* [WORK ITEM]
Below are the records. Gather each line that holds "Términos".

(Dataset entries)
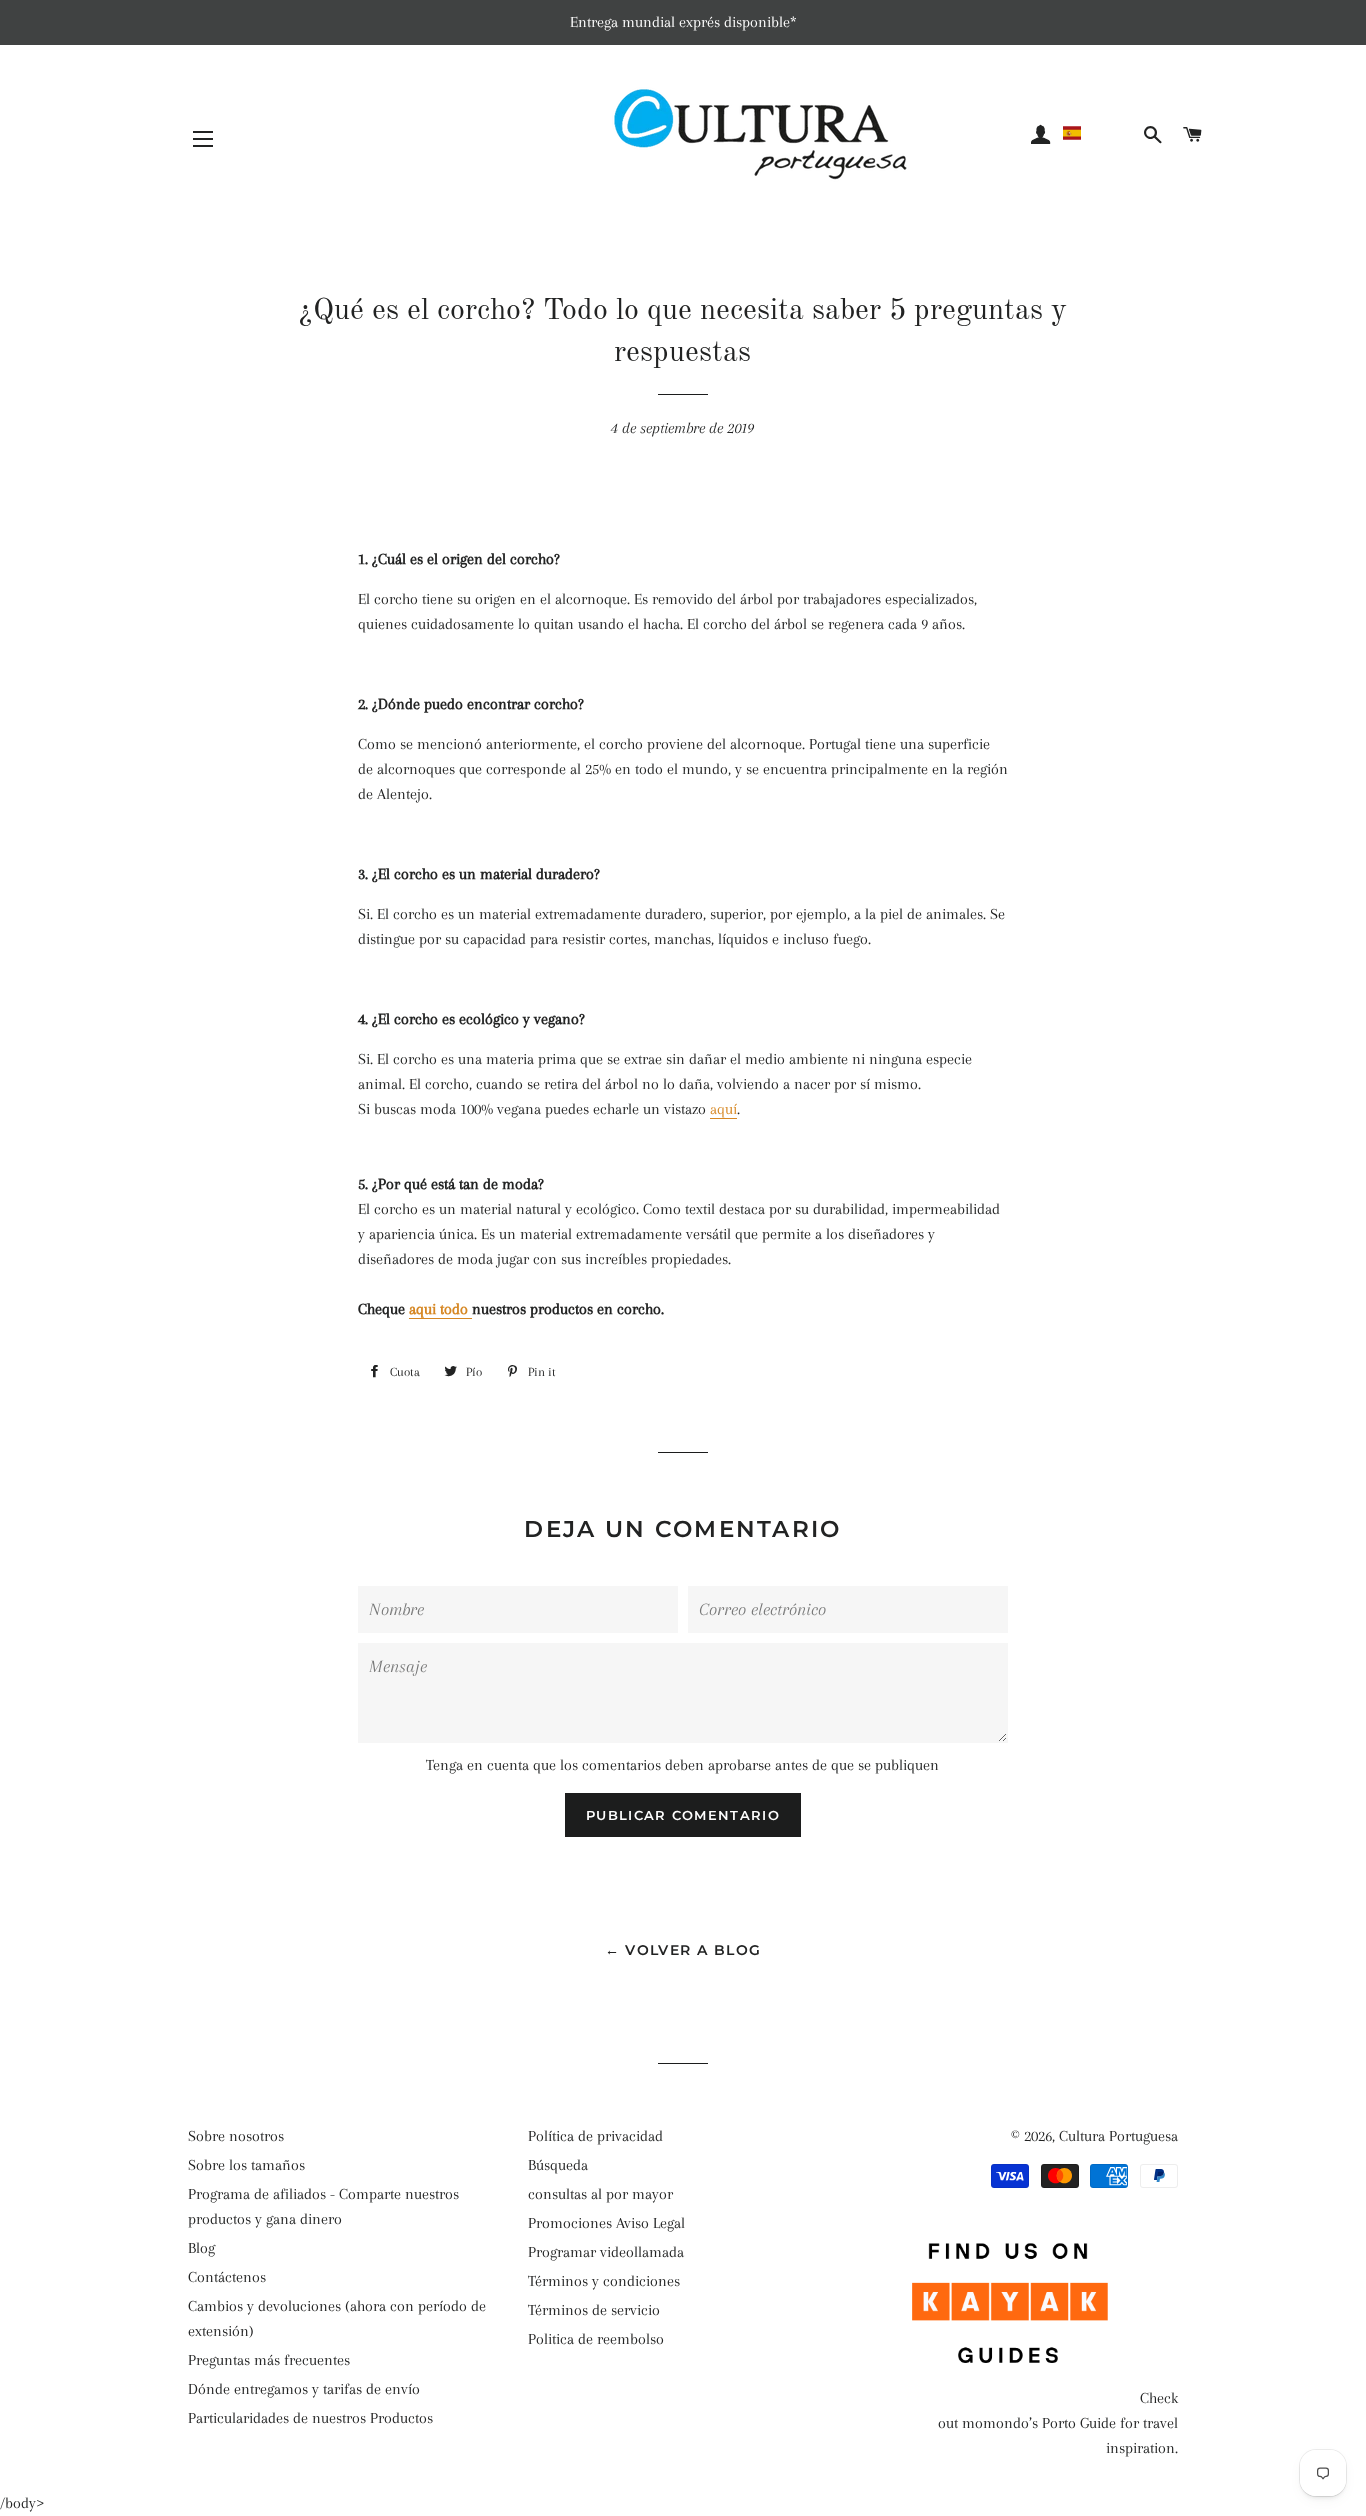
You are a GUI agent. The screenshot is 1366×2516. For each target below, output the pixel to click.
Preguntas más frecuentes (269, 2360)
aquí (723, 1109)
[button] (1099, 133)
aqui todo (440, 1309)
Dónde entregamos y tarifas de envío (304, 2389)
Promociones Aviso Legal (606, 2223)
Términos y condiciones (604, 2281)
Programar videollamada (606, 2252)
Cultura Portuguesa (1118, 2136)
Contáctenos (227, 2277)
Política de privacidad (595, 2136)
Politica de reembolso (596, 2339)
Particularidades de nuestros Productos (310, 2418)
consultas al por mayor (600, 2194)
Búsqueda (558, 2165)
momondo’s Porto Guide (1039, 2423)
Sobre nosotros (236, 2136)
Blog (201, 2248)
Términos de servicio (594, 2310)
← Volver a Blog (683, 1950)
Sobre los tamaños (246, 2165)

* [SOLUTION]
Términos y condiciones (604, 2281)
Términos de servicio (594, 2310)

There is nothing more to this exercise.